Executive Summary
PowerX plugin ecosystem, tenant administrators, and platform operations need a unified Agent registration and asset governance system to ensure trusted sources, controlled permissions, observable operations, and recoverable at any time. This scenario covers the full lifecycle of "plugin/tenant submission → review & policy binding → activation & monitoring → cross-tenant sharing/recovery", with goals of completing automatic registration within 5 seconds, completing custom Agent approval within 2 business days, achieving 100% monitoring coverage, and recycling zombie Agents within 30 minutes, ensuring the platform has transparent Agent ledger and risk control capabilities.
Positioning & Goals
- Establish Agent Registry as a unified entry point for plugins, tenants, and operations, where all Agents must hold the same set of metadata, permissions, and audit fields.
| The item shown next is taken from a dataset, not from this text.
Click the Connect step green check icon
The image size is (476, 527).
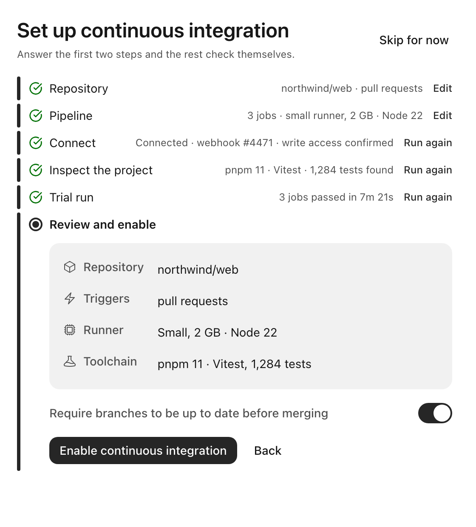tap(36, 143)
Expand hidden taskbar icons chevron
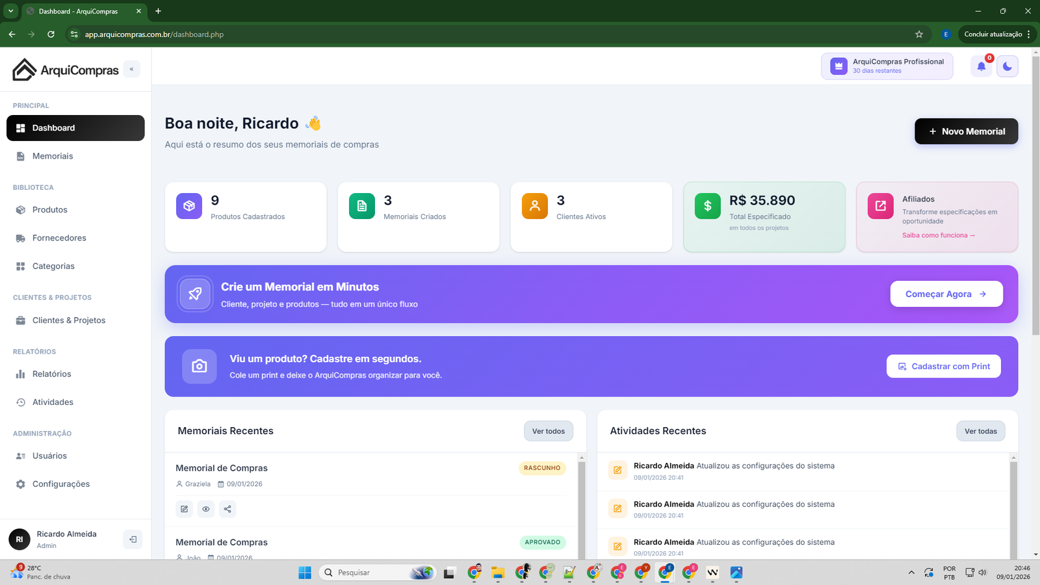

- Enable plugin vendors and tenant teams to self-service create/modify Agents, while embedding security approval, rate limiting, and tenant policy validation to reduce misconfiguration and privilege escalation.
- Provide operations with runtime metrics, alerts, zombie detection, and one-click recovery tools to eliminate "long-tail ownerless Agents".
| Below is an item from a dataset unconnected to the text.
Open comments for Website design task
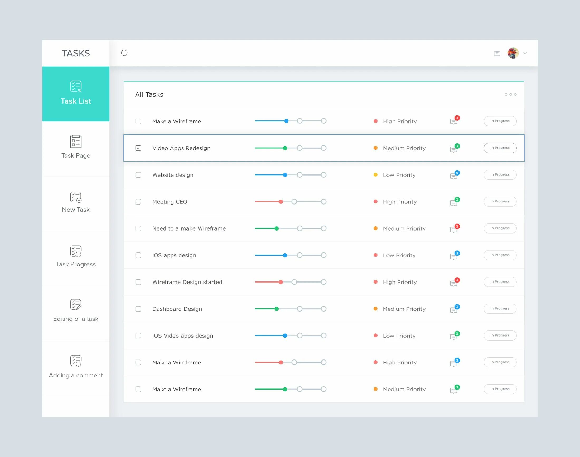The width and height of the screenshot is (580, 457). (454, 176)
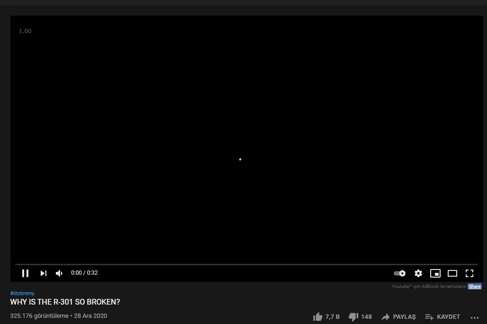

- Provide cross-tenant sharing and catalog capabilities, ensuring context isolation, independent quotas, and timely revocation during sharing.
Core Capabilities
| Capability Domain | Description | Key Systems/Materials |
|---|---|---|
| Registry & Metadata Governance | Unified Agent description, version, plugin mapping, signature/approval status, written to audit ledger | services/agent-registry, Agent Metadata DB, Audit Log |
| Tenant Self-Service & Approval | Console forms, permission/rate policy binding, approval orchestration, API Key/Webhook generation | console/agent-center, IAM Policy Service, Workflow Engine |
| Lifecycle Monitoring & Recovery | Metrics collection, zombie detection, anomaly alerts, freeze/recovery execution & Runbook | Telemetry Pipeline, scripts/ops/agent-lifecycle.mjs, Ops Console |
| Multi-tenant Catalog & Sharing | Agent tags/catalog, sharing whitelist, quota replication, revocation notification | services/agent-catalog, Tenant Label Service, Notification Center |
Scope & Guardrails
- In Scope: Plugin automatic registration, tenant custom Agent approval, runtime monitoring/zombie governance, cross-tenant sharing/revocation, audit and metrics.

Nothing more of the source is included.